| Goal of the exercise |
Where in the data below does the word "text" appear? Copy every line that has it.

| Dataset extract |
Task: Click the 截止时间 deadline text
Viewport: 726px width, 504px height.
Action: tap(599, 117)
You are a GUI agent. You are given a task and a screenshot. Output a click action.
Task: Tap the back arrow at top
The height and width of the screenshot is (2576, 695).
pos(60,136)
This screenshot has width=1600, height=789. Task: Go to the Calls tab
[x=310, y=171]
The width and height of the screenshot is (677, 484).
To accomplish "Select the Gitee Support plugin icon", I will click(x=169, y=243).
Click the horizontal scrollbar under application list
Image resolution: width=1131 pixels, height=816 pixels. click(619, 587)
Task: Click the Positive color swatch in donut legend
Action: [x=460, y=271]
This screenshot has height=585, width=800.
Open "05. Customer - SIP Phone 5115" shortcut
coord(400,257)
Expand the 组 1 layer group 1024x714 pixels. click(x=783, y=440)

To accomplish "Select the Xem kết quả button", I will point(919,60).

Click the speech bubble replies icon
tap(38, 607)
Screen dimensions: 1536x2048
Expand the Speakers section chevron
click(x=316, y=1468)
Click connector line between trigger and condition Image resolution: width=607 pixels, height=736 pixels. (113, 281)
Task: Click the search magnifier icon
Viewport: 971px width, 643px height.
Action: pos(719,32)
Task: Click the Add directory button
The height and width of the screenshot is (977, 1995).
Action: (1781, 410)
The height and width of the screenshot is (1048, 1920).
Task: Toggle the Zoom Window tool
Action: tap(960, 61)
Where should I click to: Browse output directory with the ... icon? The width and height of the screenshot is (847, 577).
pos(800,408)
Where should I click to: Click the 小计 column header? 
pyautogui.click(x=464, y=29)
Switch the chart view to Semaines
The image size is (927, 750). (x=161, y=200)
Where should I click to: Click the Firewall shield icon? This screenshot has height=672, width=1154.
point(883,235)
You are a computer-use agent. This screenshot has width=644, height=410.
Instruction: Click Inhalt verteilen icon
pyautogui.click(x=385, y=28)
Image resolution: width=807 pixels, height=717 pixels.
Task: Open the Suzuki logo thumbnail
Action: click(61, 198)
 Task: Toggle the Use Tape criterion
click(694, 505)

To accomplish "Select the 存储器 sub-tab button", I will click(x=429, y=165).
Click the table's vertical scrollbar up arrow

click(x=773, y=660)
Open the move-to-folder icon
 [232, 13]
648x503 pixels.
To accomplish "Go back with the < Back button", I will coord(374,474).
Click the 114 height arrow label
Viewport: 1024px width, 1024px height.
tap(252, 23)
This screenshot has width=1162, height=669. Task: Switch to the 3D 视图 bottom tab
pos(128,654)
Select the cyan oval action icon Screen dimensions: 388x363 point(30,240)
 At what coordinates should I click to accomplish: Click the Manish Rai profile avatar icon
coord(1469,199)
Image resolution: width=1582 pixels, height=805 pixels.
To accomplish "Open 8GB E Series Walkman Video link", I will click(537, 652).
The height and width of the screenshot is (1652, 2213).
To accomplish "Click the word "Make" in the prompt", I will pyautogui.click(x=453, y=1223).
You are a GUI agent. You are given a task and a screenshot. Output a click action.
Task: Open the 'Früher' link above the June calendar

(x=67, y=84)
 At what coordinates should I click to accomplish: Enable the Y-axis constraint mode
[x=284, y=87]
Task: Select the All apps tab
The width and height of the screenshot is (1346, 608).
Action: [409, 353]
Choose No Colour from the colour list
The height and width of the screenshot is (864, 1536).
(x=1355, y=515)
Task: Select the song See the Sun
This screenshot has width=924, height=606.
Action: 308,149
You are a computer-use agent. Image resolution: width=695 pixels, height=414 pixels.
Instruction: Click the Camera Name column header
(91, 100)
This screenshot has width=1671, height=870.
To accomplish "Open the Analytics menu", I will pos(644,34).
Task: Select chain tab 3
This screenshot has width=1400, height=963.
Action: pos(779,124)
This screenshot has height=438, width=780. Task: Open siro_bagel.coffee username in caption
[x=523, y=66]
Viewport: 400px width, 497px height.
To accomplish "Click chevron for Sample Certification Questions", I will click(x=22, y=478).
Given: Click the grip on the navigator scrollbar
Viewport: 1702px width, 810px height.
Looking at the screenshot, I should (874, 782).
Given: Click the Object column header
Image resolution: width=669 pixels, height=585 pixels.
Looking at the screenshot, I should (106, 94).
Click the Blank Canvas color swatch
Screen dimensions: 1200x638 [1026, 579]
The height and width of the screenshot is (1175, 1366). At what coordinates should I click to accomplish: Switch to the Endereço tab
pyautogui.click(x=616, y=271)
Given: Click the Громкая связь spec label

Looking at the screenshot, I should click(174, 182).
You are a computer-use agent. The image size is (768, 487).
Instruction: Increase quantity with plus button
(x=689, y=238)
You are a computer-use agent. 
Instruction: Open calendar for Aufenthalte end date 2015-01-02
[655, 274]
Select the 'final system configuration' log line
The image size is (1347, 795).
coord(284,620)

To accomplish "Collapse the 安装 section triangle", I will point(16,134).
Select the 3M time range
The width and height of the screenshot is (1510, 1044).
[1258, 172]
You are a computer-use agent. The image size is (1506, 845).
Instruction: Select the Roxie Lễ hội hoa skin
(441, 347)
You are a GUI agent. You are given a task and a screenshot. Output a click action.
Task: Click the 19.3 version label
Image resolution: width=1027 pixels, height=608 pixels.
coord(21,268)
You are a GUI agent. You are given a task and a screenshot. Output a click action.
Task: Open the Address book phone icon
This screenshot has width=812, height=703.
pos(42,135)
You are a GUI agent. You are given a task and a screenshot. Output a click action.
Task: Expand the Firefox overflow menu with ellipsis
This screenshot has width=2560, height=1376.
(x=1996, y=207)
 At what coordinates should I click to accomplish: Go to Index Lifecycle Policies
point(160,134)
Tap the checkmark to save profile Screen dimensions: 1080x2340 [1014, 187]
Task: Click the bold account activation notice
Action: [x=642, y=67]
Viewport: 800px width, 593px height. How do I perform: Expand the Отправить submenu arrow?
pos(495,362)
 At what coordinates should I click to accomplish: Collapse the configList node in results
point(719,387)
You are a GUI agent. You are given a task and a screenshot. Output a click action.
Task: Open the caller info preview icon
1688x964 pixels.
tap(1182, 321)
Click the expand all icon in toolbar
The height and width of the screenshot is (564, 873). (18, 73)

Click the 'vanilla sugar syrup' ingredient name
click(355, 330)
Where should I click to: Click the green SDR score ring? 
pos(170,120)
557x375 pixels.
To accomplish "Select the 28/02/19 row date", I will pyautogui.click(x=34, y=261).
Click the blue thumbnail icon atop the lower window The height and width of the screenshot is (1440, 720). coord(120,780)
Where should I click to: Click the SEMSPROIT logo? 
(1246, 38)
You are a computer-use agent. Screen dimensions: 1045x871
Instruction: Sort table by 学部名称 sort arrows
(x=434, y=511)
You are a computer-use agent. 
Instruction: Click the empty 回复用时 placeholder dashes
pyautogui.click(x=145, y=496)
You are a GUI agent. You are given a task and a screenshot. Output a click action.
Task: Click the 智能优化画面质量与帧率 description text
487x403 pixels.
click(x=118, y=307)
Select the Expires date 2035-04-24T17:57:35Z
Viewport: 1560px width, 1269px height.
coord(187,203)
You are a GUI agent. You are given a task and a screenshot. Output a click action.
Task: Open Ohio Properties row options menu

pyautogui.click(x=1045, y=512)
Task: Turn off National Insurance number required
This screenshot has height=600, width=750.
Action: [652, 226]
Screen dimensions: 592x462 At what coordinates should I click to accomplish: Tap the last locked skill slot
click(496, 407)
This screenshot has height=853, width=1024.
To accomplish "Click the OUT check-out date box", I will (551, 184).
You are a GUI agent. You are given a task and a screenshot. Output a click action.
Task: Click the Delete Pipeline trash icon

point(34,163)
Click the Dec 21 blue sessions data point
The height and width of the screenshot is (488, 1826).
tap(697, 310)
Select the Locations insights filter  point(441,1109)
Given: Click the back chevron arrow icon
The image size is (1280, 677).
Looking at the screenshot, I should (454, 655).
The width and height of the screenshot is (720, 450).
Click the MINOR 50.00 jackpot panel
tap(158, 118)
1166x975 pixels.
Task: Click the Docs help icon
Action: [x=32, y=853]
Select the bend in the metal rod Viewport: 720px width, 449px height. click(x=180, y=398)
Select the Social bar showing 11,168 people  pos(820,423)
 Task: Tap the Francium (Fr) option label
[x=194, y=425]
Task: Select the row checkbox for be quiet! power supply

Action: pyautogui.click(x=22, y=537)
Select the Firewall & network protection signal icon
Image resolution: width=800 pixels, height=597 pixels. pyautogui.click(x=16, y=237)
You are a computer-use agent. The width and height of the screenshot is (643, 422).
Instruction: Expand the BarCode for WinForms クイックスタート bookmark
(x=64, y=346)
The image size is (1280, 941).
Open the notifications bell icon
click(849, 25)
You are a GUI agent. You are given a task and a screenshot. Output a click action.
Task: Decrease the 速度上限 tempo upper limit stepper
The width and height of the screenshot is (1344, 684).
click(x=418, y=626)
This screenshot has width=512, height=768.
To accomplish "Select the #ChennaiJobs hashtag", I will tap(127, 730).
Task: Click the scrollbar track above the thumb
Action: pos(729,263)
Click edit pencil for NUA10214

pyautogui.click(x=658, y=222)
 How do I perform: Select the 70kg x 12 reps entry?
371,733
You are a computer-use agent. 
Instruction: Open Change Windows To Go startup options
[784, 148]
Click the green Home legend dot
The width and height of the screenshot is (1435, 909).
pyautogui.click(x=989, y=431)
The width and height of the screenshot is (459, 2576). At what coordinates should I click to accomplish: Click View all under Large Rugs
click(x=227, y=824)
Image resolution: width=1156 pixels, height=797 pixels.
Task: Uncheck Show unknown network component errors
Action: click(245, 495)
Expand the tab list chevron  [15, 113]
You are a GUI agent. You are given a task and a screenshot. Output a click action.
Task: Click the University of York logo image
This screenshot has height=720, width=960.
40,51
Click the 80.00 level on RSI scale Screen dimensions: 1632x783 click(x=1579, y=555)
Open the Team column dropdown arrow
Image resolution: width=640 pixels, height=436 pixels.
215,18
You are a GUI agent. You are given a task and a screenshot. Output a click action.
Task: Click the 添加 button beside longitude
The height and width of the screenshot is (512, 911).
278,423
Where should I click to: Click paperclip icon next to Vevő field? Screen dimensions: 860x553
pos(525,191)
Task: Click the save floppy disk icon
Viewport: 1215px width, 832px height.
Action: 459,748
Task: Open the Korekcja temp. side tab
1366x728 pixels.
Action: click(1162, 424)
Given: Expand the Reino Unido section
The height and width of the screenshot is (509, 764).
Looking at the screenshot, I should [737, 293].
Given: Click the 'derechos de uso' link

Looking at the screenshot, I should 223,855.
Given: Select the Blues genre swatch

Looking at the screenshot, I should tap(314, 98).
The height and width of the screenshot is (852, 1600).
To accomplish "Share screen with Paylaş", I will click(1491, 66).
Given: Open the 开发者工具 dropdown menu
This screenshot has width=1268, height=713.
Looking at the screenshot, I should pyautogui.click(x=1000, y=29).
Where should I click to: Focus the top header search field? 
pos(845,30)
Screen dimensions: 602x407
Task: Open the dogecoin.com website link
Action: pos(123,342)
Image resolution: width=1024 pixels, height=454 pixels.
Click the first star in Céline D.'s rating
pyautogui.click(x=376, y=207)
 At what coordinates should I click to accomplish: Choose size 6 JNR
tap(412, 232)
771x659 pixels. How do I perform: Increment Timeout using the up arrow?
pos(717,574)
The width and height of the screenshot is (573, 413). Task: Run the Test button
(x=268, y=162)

| Written response |
Task: Click the 截止时间 deadline text
Task: Click the 智能优化画面质量与帧率 description text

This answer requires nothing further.